◆ SEZIONE DEL DOCUMENTO:
= = = =

Considerato l’alto numero di proposte della ricerca finalizzata esiste un programma di priority setting per selezionare gli studi effettivamente utili a migliorare la conoscenza e la cura nell’ambito del Sistema sanitario nazionale?
Il priority setting è un tema molto delicato che deve essere affrontato con una certa cautela e lungimiranza. Il rischio infatti è di ingabbiare la ricerca che, per definizione, tende a esplorare terreni nuovi. Quindi dobbiamo porre attenzione al trade off tra lasciare completamente libera la scelta delle tematiche (con il rischio di disperdere le risorse) e fissare in maniera rigida le priorità, irreggimentando la ricerca su terreni consolidati, ma per ciò stesso già percorsi.

= = = =

◆ ESTRATTI DEI DATI:
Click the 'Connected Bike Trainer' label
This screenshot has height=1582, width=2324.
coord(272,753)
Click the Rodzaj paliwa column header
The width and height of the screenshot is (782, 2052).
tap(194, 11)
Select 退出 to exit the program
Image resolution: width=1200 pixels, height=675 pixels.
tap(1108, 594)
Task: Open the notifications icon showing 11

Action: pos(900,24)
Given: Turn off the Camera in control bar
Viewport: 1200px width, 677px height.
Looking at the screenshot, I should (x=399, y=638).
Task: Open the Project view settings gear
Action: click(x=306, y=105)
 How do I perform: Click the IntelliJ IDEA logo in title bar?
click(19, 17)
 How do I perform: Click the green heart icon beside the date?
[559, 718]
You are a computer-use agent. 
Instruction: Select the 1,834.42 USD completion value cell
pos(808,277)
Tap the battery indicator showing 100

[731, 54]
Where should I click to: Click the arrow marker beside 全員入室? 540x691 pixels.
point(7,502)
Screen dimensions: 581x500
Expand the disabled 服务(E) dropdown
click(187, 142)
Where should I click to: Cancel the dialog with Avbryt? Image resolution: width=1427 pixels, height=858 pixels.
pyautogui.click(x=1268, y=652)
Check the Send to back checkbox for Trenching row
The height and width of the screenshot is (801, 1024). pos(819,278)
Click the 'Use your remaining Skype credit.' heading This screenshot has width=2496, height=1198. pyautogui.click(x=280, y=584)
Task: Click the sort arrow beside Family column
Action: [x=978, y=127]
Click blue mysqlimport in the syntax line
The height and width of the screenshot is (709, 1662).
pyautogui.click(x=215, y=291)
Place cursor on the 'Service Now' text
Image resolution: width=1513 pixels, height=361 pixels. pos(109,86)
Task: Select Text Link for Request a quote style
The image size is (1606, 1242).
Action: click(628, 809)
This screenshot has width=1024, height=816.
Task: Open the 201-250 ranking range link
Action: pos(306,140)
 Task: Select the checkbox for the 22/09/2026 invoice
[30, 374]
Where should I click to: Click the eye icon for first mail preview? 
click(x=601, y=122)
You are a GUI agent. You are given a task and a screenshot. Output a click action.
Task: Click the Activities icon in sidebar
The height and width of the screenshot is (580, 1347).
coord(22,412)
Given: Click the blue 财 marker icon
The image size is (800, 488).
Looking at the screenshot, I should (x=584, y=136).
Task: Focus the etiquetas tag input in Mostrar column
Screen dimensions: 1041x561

= = = =

◆ OBIETTIVO DELL'ESERCIZIO:
Per ciascuna affermazione, indica se concorda con il brano sul priority setting, rispondendo sì o no e citando alla lettera le parole del brano che lo stabiliscono.
1. Il priority setting va affrontato con cautela e lungimiranza.
2. Lasciare completamente libera la scelta delle tematiche non comporta alcun rischio.
3. Fissare in modo rigido le priorità spinge la ricerca verso terreni nuovi.
Il materiale riportato qui non ha alcun ruolo in questo esercizio.

◆ SOLUZIONE DELL'ESERCIZIO:
1. Sì: «deve essere affrontato con una certa cautela e lungimiranza».
2. No: «con il rischio di disperdere le risorse».
3. No: «irreggimentando la ricerca su terreni consolidati, ma per ciò stesso già percorsi».